فَإِنَّ خَيْرَ الْحَدِيْثِ كِتَابُ اللهِ، وَخَيْرَ الْهَدْيِ هَدْيُ
مُحَمَّدٍ صَلَّى اللهُ عَلَيْهِ وَسَلَّمَ، وَشَرَّ الأُمُوْرِ
مُحْدَثَاتُهَا، وَكُلَّ بِدْعَةٍ ضَلَالَةٌ.
فَإِذَا جَاءَتْهُمُ الْحَسَنَةُ قَالُوا لَنَا هَٰذِهِ ۖ وَإِنْ
تُصِبْهُمْ سَيِّئَةٌ يَطَّيَّرُوا بِمُوسَىٰ وَمَنْ مَعَهُ ۗ أَلَا
إِنَّمَا طَائِرُهُمْ عِنْدَ اللَّهِ وَلَٰكِنَّ أَكْثَرَهُمْ لَا
يَعْلَمُونَ
Kemudian apabila datang kepada mereka kemakmuran, mereka berkata:
“Itu adalah karena (usaha) kami”. Dan jika mereka ditimpa kesusahan,
mereka lemparkan sebab kesialan itu kepada Musa dan orang-orang yang
besertanya. Ketahuilah, sesungguhnya kesialan mereka itu adalah
ketetapan dari Allah, akan tetapi kebanyakan mereka tidak mengetahui.
(QS. Al-A’raf: 131).
Agama Islam adalah agama yang memotivasi agar pemeluknya menjadi
seorang yang optimis. Agama Islam adalah agama kegembiraan dan
kebahagiaan. Kebahagiaan tersebut terwujud dalam ketaatan kepada Allah Subhanahu wa Ta’ala
dan berserah diri kepada-Nya. Kepada-Nya lah berserah diri orang-orang
yang bertawakkal. Dan kepada-Nya orang-orang bertakwa mengusahakan amal
ibadah mereka.
Sebelum Rasulullah shallallahu ‘alaihi wa sallam diutus,
manusia hidup dalam kejahiliyahan yang fanatik dan kesesatan yang buta.

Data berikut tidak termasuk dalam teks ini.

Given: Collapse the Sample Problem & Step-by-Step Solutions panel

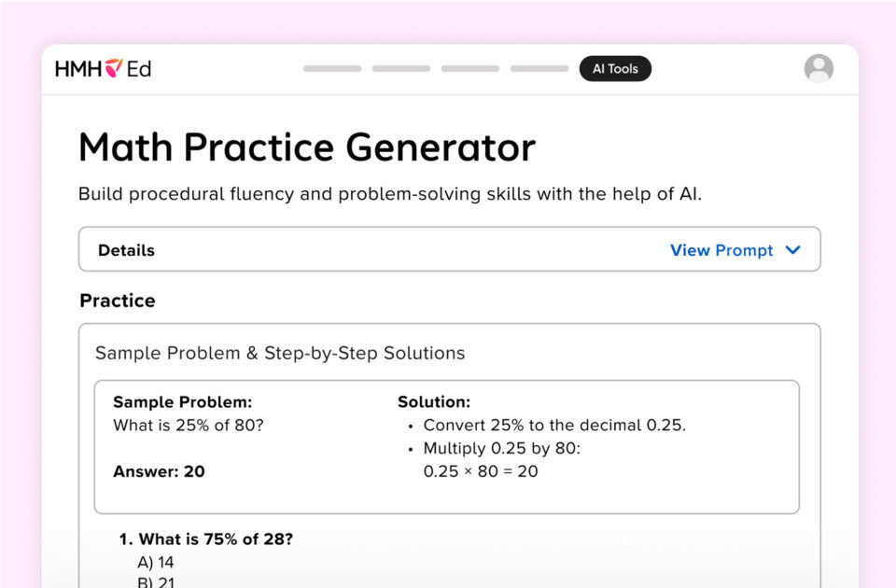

Suara burung dapat menghalangi mereka dari sesuatu, karena anggapan
sial. Mereka hidup dalam khurofat dan hawa nafsu yang mungkar. Dan di
antara kebiasaan jahiliyah tersebut yang dilarang oleh Islam adalah
sifat pesimis karena anggapan sial.
Pesimis dan merasal sial adalah lawan dari anugerah dan keberkahan.
Anggapan sial adalah sebuah sikap yang menunjukkan prasangka buruk
kepada Allah Subhanahu wa Ta’ala. Sedangkan optimis artinya berprasangka baik kepada-Nya. Dan seorang mukmin adalah orang yang berprasangka baik kepada Allah Ta’ala dalam setiap keadaan.

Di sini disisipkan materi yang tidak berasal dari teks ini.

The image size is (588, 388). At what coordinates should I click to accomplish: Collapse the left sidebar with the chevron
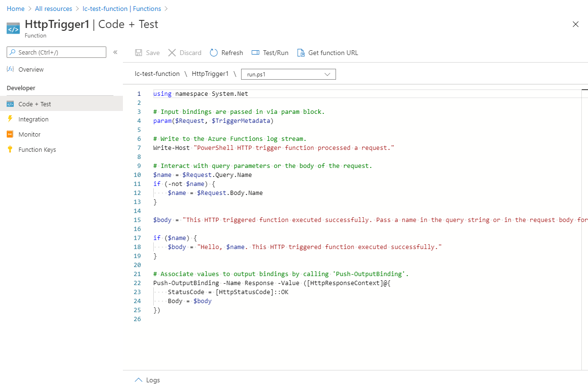pyautogui.click(x=115, y=53)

Syariat Islam datang dengan melarang tathayyur. Karena hal
ini termasuk bentuk pesimis yang disebabkan melihat atau mendengar
sesuatu. Dan ini juga merupakan bentuk keyakinan yang lemah dari
orang-orang yang berbuat syirik. Mereka tidak bertawakal kepada Allah ‘Azza wa Jalla.

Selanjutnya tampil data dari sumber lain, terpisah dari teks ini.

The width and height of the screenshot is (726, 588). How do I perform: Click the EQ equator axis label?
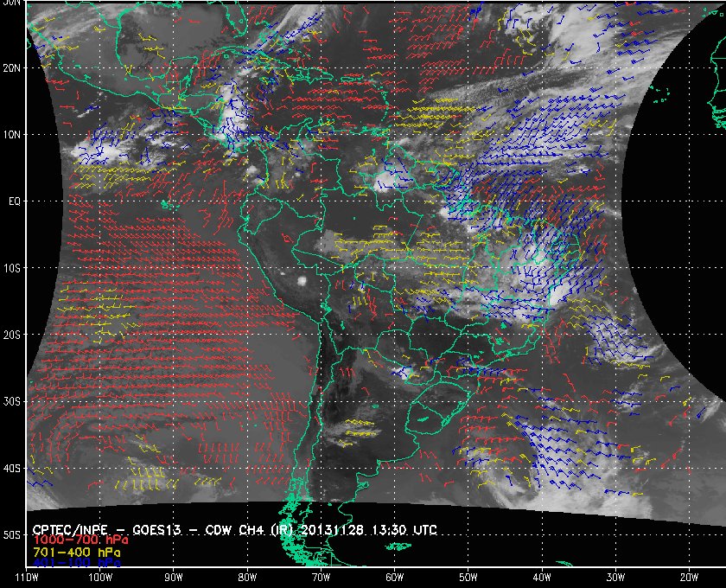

Tathayyur adalah anggapan sial karena melihat atau mendengar
bunyi burung, kijang, bintang, atau selainnya. Apa yang mereka lihat
dan dengar menghalangi mereka dari aktivitas yang mereka niatkan. Maka
syariat Islam datang menghapuskan hal ini. Islam menekankan bahwa yang
demikian sama sekali tidak berdampak dalam mendatangkan manfaat dan
menolak bahaya. Yang demikian hanyalah keyakinan-keyakinan yang tidak
berdasar sama sekali.
Allah ‘Azza wa Jalla berfirman,
أَلا إِنَّمَا طَائِرُهُمْ عِندَ اللّهُ وَلَـكِنَّ أَكْثَرَهُمْ لاَ يَعْلَمُون
“Ketahuilah, sesungguhnya kesialan mereka itu adalah ketetapan dari
Allah, akan tetapi kebanyakan mereka tidak mengetahui.” (QS. Al-A’raf:
131).
Dalam ayat yang mulia ini, Allah Subhanahu wa Ta’ala
menjelaskan bahwa tathayyur adalah amalannya orang-orang musyrikin. Dan
perbuatan itu dicela oleh syariat. Dahulu, kaum Firaun apabila mereka
ditimpa pacek kelik dan kemarau panjang, mereka sangka bahwa musibah dan
bala’ itu karena Musa dan kaumnya yang membawa sial. Sebagaimana dalam
firman Allah,
وَإِن تُصِبْهُمْ سَيِّئَةٌ يَطَّيَّرُواْ بِمُوسَى وَمَن مَّعَهُ
“Dan jika mereka ditimpa kesusahan, mereka lemparkan sebab kesialan
itu kepada Musa dan orang-orang yang besertanya.” (QS. Al-A’raf: 131).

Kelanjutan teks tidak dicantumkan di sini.